# TO DO
In the blog post on D. H. Lawrence and New Mexico, list the four terms the blogger combines into a "goulash" to describe the quoted passage.

Thursday, August 26, 2010

D. H. Lawrence and New Mexico

That D. H. Lawrence line in my last post is from a 1928 essay of his, written after his two half-year stays near Taos (on a ranch he purchased in exchange for the manuscript of Sons and Lovers -- make of that what you will, real estate agents!). Maybe the most interesting passage from the essay, entitled "New Mexico," is this:

"Those that have spent morning after morning alone there pitched among the pines above the great proud world of desert will know, almost unbearably, how beautiful it is, how clear and unquestioned is the might of the day. Just day itself is tremendous there. It is so easy to understand that the Aztecs gave hearts of men to the sun. For the sun is not merely hot or scorching, not at all. It is of a brilliant and unchallengeable purity and haughty serenity which would make one sacrifice the heart to it. Ah, yes, in New Mexico the heart is sacrificed to the sun and the human being is left stark, heartless, but undauntedly religious.

And that was the second revelation out there. I had looked over all the world for something that would strike me as religious. The simple piety of some English people, the semi-pagan mystery of some Catholics in southern Italy, the intensity of some Bavarian peasants, the semi-ecstasy of Buddhists or Brahmins: all this had seemed religious all right, as far as the parties concerned were involved, but it didn't involve me. I looked on at the religiousness from the outside. For it is still harder to feel religion at will than to love at will."

Well, that is quite a goulash of romanticism, mysticism, cosmopolitanism, and paganism--which is not a bad four-word description of D. H. Lawrence's literary style. He was obviously a very confused man--more confused than ever on account of the broad experience of life that his 40-odd years of living had brought him.  And yet there is something true in those paragraphs.

The quality in nature that leads one to religious insight is not the beauty of nature, or the orderliness of nature, or the goodness of nature. It is the wildness of nature, the bigness of nature, the feeling that nature produces in us of something immensely larger and more powerful than ourselves. Perhaps no one is better situated to be open to such insights than an Englishman, for whom his own local nature is essentially something domesticated and cozy. It is the transcendent feeling that English Romantic poets referred to as a sense of the "sublime." And, tellingly, they pretty much had to travel outside England and its human-scaled natural terrain in order to feel it. The Alps would do it for them. And, if they could have gotten as far as New Mexico, the Rocky Mountains would have done it for them as well.

# DATASET SECTION
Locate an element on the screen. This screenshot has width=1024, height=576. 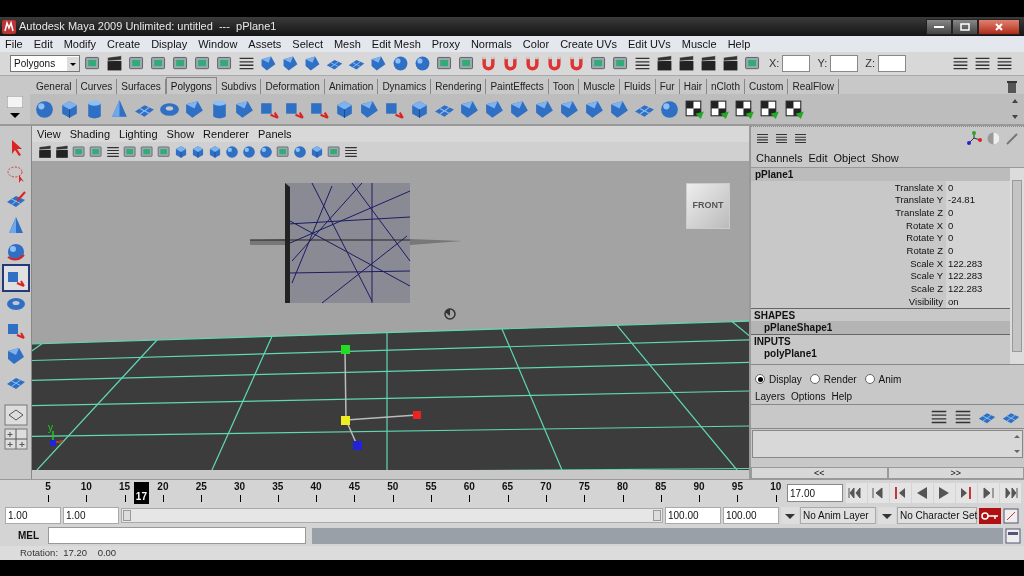
object-name: pPlane1 is located at coordinates (880, 174).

# EXERCISE ANSWER
romanticism, mysticism, cosmopolitanism, paganism